--- start ---

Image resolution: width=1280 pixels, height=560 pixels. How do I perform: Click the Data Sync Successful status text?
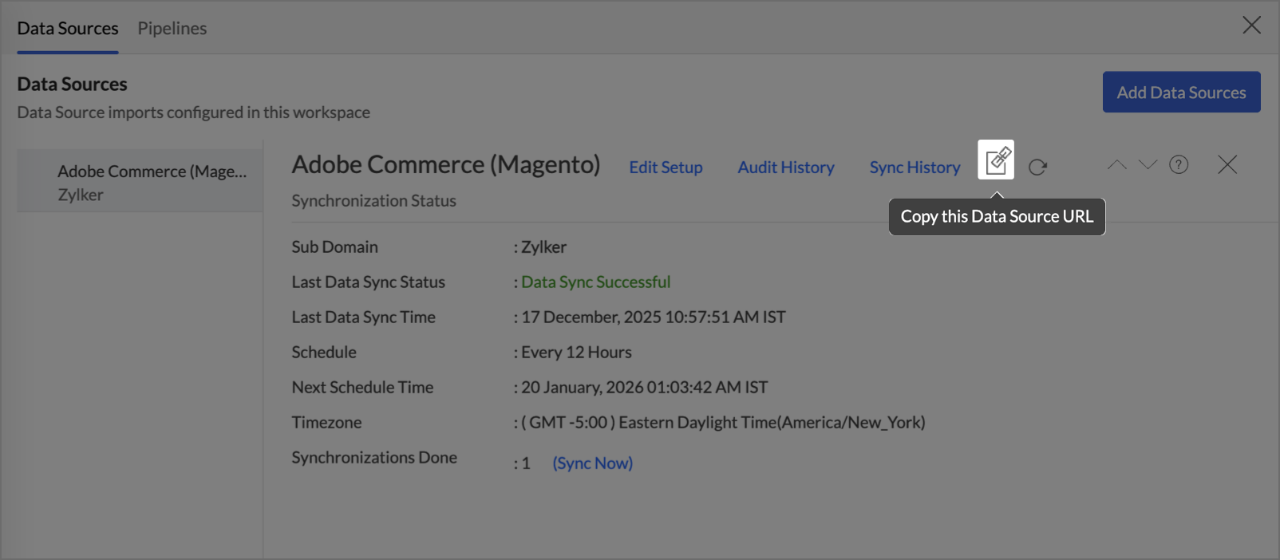595,282

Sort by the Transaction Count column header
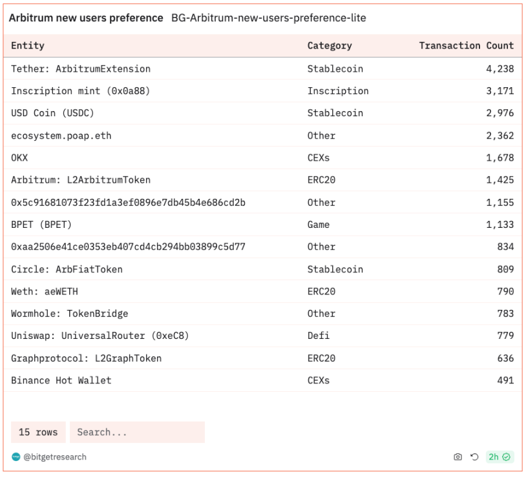click(466, 46)
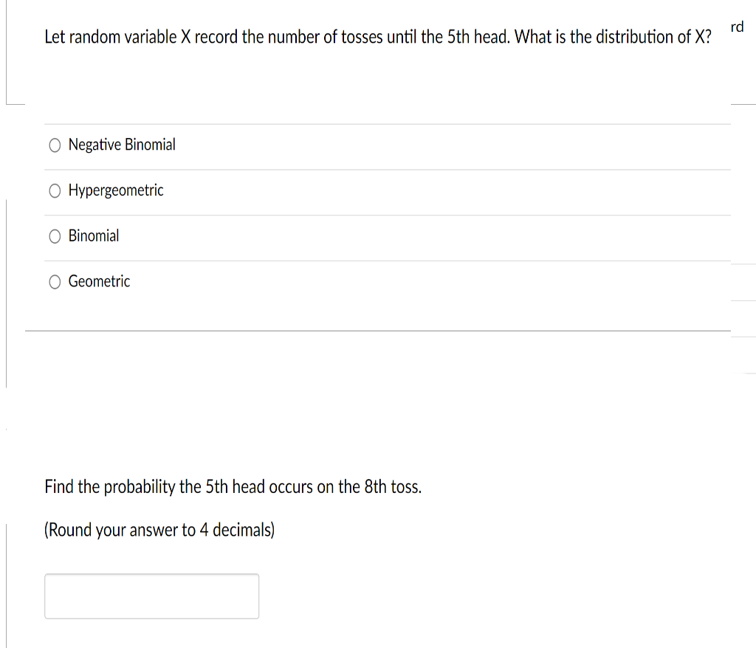Click the Geometric answer label
The height and width of the screenshot is (648, 756).
click(x=98, y=281)
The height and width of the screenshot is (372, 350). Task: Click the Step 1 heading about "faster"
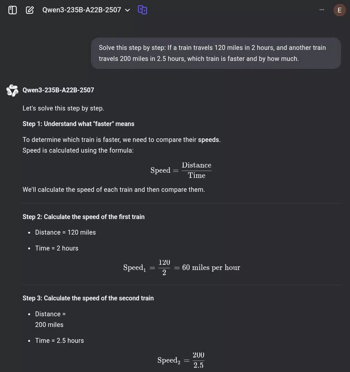78,124
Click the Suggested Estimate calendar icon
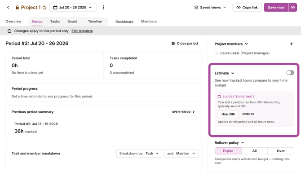This screenshot has width=301, height=172. click(219, 97)
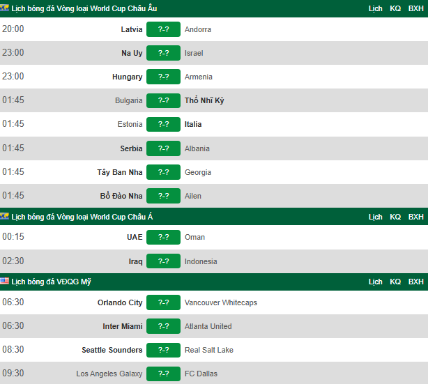Click the World Cup Châu Âu trophy icon
The image size is (428, 384).
click(x=5, y=8)
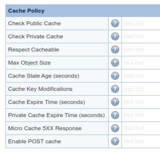The height and width of the screenshot is (153, 160).
Task: Open help for Micro Cache 5XX Response
Action: (x=115, y=128)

--- end ---

WHAT IS NEEDED: Reproduce the lines verbatim from the line containing "The height and width of the screenshot is (372, 350)." through the end of the records, both included. Leave the pictures out of your answer.

RESULT:
The height and width of the screenshot is (372, 350). Task: Click the Step 1 heading about "faster"
78,124
Click the Suggested Estimate calendar icon
This screenshot has width=301, height=172. click(219, 97)
Click the World Cup Châu Âu trophy icon
The image size is (428, 384).
click(x=5, y=8)
The height and width of the screenshot is (153, 160).
Task: Open help for Micro Cache 5XX Response
Action: (x=115, y=128)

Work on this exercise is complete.